L’obligation d’information du vétérinaire - La Semaine Vétérinaire n° 1780 du 05/10/2018
La Semaine Vétérinaire n° 1780 du 05/10/2018

DROIT

ÉCO GESTION

Auteur(s) : CÉLINE PECCAVY 

Devant la récurrence des procès contre les vétérinaires pour défaut d’information, le praticien doit absolument intégrer ce devoir dans sa pratique quotidienne

Traditionnellement, lorsque l’on pensait responsabilité du vétérinaire, on avait en tête une faute commise lors d’un acte médical, le plus souvent chirurgical. Les temps ont bien changé et les plaignants ne se contentent plus de chercher ce type de faute. Pourquoi en effet s’engager sur le terrain d’une faute qu’il va falloir prouver quand on peut tout simplement actionner sur un fondement où il appartiendra au vétérinaire d’apporter une preuve suffisante pour ne pas être condamné ? Voilà qui ne serait pas très judicieux.

Ici entre donc en scène l’obligation d’information. Sévère à l’égard du vétérinaire tout comme du médecin, elle revêt divers aspects.

La formule nous vient initialement de l’arrêt Guyomar du 14 octobre 1997 de la Cour de cassation : le vétérinaire est tenu (avant notamment un acte chirurgical) de délivrer à son client une information loyale, claire et appropriée. On retrouve ces qualificatifs à présent dans l’article R.4127-35 du Code de la santé publique. Pour le vétérinaire, les textes incontournables se situent dans le Code rural aux articles R.242-48 et R.242-49.

Obtenir le consentement éclairé du client

Un seul but suprême à atteindre : obtenir le consentement éclairé du client. Une fois que c’est chose faite, le vétérinaire peut être serein. Parfaitement serein ? La réponse se doit effectivement d’être nuancée. La sérénité pleine et entière ne peut venir que du ménagement de la preuve de la délivrance de l’information et du recueillement du consentement éclairé. Depuis l’arrêt Hedreul du 25 février 1997 rendu par la Cour de cassation, il est constant qu’il appartient au praticien de prouver (il peut le faire par tous moyens et pas uniquement par écrit) qu’il a bien exécuté son obligation. Voilà pourquoi attaquer sur le défaut d’information est si séduisant pour un propriétaire d’animal.

Perte de chance

Et si le praticien ne peut prouver utilement ? Quelle va être la sanction ? Toujours et seulement une perte de chances pour le client d’avoir échappé par une décision peut être plus judicieuse au risque qui s’est finalement réalisé. C’est donc toujours de la réparation d’un pourcentage du préjudice dont il est question et jamais de la réparation de l’entier préjudice.Pour exemple : arrêt de la Cour d’appel de Riom (Puy-de-Dôme) du 25 novembre 2015 : « Les préjudices subis par les propriétaires du cheval ne résultent que de la perte d’une chance d’avoir vu l’animal survivre à l’opération. Il convient de retenir un coefficient de perte de chance de 90 %. Le préjudice réparable s’élève à la somme de 63 000 , la valeur du cheval étant fixée à la somme de 70 000 . Les vétérinaires et l’assureur responsabilité civile sont condamnés in solidum. »

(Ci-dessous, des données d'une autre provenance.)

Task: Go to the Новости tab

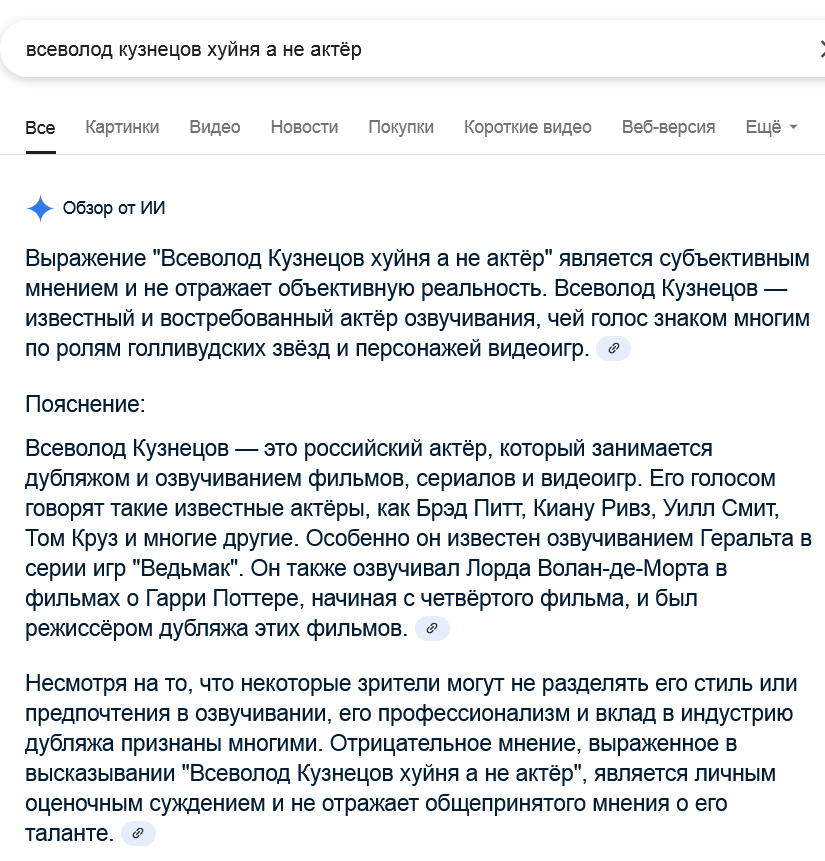Action: point(304,127)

Et s’il était avéré que même informé le client aurait donné son accord ? Un pourcentage égal à zéro appliqué à un préjudice ne donne-t-il pas un résultat nul ? Assurément et c’est pour cette raison que longtemps les juridictions ont débouté les requérants de leurs demandes si la chance de refuser l’intervention était jugée nulle (arrêt de la Cour de cassation du 27 novembre 2013).

Préjudice d’impréparation

Ce contournement de la loi n’est cependant plus d’actualité. En effet, depuis un arrêt de principe de la Cour de cassation du 3 juin 2010, il est avéré qu’indépendamment de l’issue de l’acte médical non consenti, le défaut d’information crée à celui qui devait la recevoir un préjudice moral appelé “préjudice d’impréparation” qui se doit d’être réparé.

Cette sévérité a-t-elle été maintenue par la jurisprudence au-delà de 2010 ? Malheureusement oui pour le praticien.

Récemment et par deux arrêts des 25 janvier et 22 juin 2017, la Cour de cassation a encore confirmé que la perte de chances et le préjudice moral d’impréparation sont deux préjudices distincts qui peuvent tous deux être indemnisés.

En conclusion : devant la récurrence des procès contre les vétérinaires pour défaut d’information, le praticien doit absolument intégrer ce devoir dans sa pratique quotidienne au point qu’il en devienne un véritable réflexe.